Author: Andrew Collins
Publisher: Simon and Schuster
Published: 2022-04-19
Total Pages: 604
ISBN-13: 1591434106
DOWNLOAD EBOOK• Explores how our ancestors used shamanic rituals at sacred sites to create portals for communication with nonhuman intelligences • Shares supporting evidence from the spiritual and shamanic beliefs of more than 100 Native American tribes • Shows how the earliest forms of shamanism began at sites like Qesem Cave in Israel more than 400,000 years ago From Göbekli Tepe in Turkey to the Egyptian pyramids, from the stone circles of Europe to the mound complexes of the Americas, Andrew Collins and Gregory L. Little show how, again and again, our ancestors built permanent sites of ceremonial activity where geomagnetic and gravitational anomalies have been recorded. They investigate how the earliest forms of animism and shamanism began at sites like the Denisova Cave in the Altai Mountains of Siberia and Qesem Cave in Israel more than 400,000 years ago. They explain how shamanic rituals and altered states of consciousness combine with the natural forces of the earth to create portals for contact with otherworldly realms—in other words, the gods of our ancestors were the result of an interaction between human consciousness and transdimensional intelligence. The authors show how the spiritual and shamanic beliefs of more than 100 Native American tribes align with their theory, and they reveal how some of these shamanic transdimensional portals are still active, sharing vivid examples from Skinwalker Ranch in Utah and Bempton in northern England. Ultimately, Collins and Little show how our modern disconnection from nature and lack of a fully visible night sky makes the manifestations from these ultraterrestrial intelligences seem random. If we can restore our spiritual connections, perhaps we can once again communicate with the higher dimensional beings who triggered the advancements of our earliest ancestors.

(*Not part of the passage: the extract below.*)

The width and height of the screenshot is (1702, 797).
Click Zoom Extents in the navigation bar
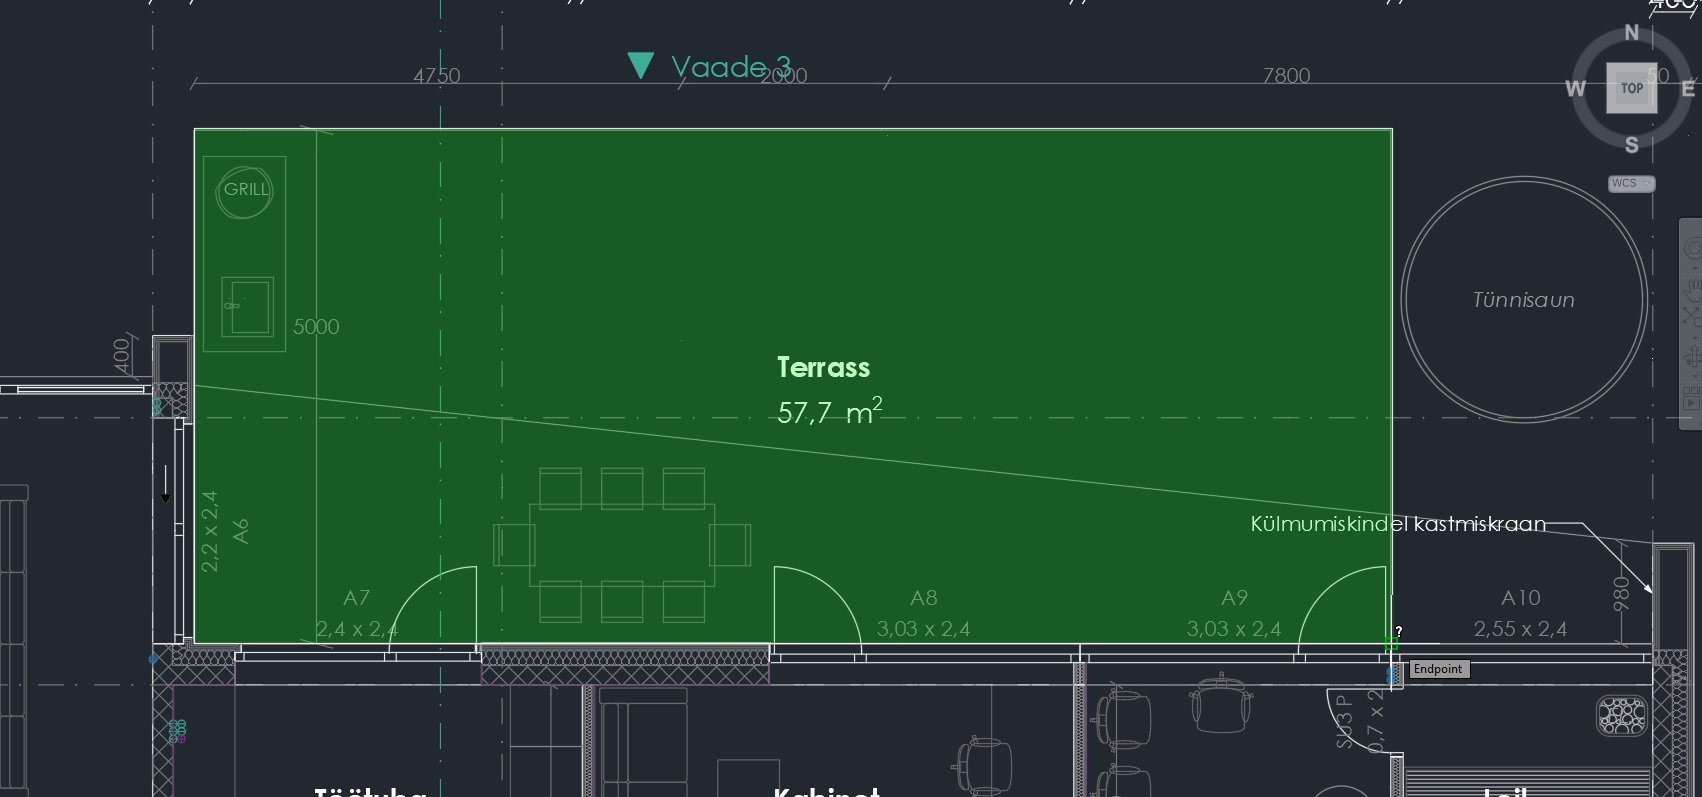click(x=1692, y=315)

Author: James E. Seelye Jr.
Publisher: Bloomsbury Publishing USA
Published: 2012-11-30
Total Pages: 822
ISBN-13: 0313381178
DOWNLOAD EBOOKIn a single source, this comprehensive two-volume work provides the entire history of American Indians, as told by Indians themselves. Voices of the American Indian Experience provides unique insights into American Indian history by focusing on Indian accounts instead of on relying on other sources. As a result, their voices are clearer, and readers learn more about Indians directly from Indians, rather than through accounts that are filtered, diluted, and possibly even misinterpreted by an outsider's perspective. The volumes comprise a vast and fascinating variety of sources that span creation stories from Native American prehistory, to Indians who met the earliest Europeans to visit the Americas, all the way through to American Indians who served in recent foreign conflicts in the U.S. Armed Forces. This work provides information that is essential to fully understanding the history of the United States, and will be a valuable resource for advanced high school students and college students as well as general audiences with an interest in history or Native American culture.